BIG JUMP. As a result of the intense scramble to hire information-technology workers, the number of H-1B visas for skilled foreign workers available for this year has already been used up. This is less than one year after passage of legislation nearly doubling that number to 115,000. The Clinton Administration initially opposed an increase in the number of H-1B visas because of concerns about possible negative effects on American workers through immigration.
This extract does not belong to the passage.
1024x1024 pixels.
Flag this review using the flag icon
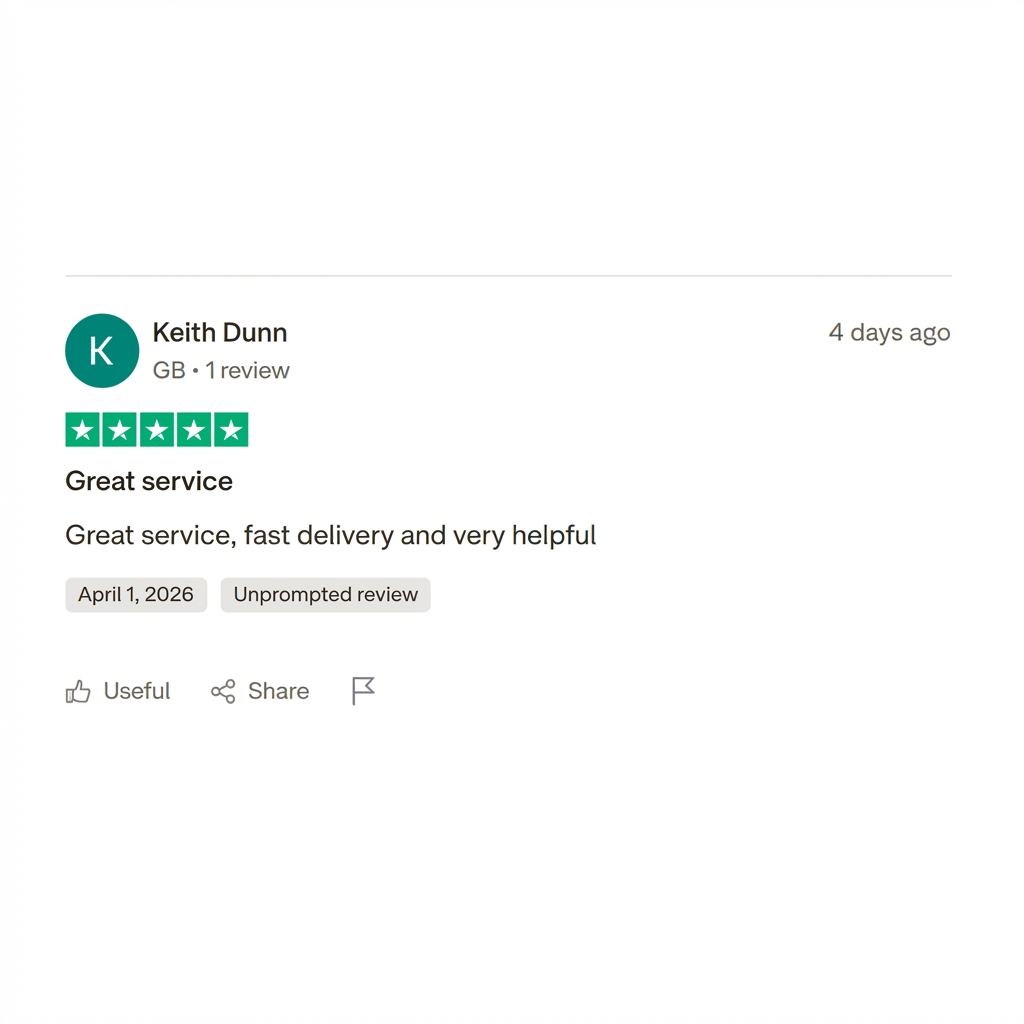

But a recent study by Professor Annalee Saxenian at the University of California at Berkeley for the Public Policy Institute of California indicates that immigration of information-technology workers has a positive economic impact. Drawing on a detailed analysis of Silicon Valley's experience over the past 20 years, Saxenian demonstrates that such immigrants have been a major source of new job and wealth creation, bringing skills, creativity, capital, and links with global markets to the region.

Today, immigrants account for at least one-third of the scientific and engineering workforce in the Valley and occupy senior executive positions in at least one-quarter of its new technology companies. Many have advanced degrees in computer science and engineering, fields in which the number of degrees granted by U.S. universities to American students has been declining.

LIFT THAT CAP. Over time, employment opportunities in information technology will stimulate more American students to acquire the necessary skills. They will be helped by the numerous educational initiatives of the Administration, including programs to upgrade basic skills in math, science, and reading in primary and secondary schools; to increase college enrollment and retention rates; and to provide retraining. State and local governments are responding to the skill demands of the new economy, often working with private companies to develop youth apprenticeship programs and specialized community-college training options. Numerous companies in the information-technology sector, such as Cisco Systems Inc. and Autodesk Inc., have introduced their own programs to attract and train students for information-technology jobs.

For many programming jobs, the necessary skills can be acquired in a matter of months. For others, however, the gestation period for skills lasts years and requires substantial improvements in math and science education even before college. In the meantime, immigrants who possess the requisite skills should be allowed--indeed encouraged--to fill the gap. Conditions in the information-technology sector indicate that it's time to raise the cap on H-1B visas yet again and to provide room for further increases as warranted. Silicon Valley's experience reveals that the results will be more jobs and higher incomes for both American and immigrant workers.